EXERCISE GOAL: Search the records for the word "Select" and report each line that has it.

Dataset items
- Opening Delimiter -
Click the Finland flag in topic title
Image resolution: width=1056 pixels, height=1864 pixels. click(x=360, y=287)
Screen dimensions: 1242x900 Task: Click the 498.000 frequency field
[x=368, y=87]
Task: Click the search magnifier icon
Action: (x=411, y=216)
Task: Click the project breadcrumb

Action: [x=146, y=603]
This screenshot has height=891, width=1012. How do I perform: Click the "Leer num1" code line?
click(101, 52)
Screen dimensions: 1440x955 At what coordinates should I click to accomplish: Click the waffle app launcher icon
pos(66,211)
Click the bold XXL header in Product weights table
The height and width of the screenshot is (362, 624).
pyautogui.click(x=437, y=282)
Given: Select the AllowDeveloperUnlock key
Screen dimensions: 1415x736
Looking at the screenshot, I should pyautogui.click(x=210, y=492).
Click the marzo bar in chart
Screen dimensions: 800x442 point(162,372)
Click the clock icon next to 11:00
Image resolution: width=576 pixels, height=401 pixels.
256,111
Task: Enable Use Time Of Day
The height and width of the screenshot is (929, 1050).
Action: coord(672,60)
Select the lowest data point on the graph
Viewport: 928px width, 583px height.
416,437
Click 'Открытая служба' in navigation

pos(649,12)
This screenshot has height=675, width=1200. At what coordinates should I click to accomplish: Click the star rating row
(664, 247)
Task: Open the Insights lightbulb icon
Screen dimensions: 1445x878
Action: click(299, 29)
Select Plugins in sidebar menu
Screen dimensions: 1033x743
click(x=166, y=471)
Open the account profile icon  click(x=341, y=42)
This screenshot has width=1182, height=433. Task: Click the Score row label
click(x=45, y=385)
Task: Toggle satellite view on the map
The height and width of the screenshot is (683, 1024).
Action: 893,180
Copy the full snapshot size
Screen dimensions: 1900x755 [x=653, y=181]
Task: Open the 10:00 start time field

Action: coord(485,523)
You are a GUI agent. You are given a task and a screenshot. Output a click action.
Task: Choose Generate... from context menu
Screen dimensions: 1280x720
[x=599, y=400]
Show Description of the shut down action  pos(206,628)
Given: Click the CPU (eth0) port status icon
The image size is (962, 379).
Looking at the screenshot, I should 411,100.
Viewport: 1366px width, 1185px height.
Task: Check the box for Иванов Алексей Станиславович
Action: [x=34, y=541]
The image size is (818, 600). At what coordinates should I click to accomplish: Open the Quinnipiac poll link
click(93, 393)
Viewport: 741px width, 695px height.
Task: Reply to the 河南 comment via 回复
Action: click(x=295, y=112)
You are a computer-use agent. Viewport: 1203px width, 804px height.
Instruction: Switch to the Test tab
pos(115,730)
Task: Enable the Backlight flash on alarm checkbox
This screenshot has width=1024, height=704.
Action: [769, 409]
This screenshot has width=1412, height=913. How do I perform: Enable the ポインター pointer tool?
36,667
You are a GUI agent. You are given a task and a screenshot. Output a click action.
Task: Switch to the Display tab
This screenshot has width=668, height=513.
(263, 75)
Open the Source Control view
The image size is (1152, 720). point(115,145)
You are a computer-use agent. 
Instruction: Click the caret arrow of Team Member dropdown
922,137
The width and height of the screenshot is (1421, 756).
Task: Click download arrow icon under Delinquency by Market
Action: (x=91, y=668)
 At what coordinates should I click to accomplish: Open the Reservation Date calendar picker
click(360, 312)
- Closing Delimiter -
ANSWER TO THIS PROBLEM:
Given: Select the AllowDeveloperUnlock key
Select the lowest data point on the graph
Select Plugins in sidebar menu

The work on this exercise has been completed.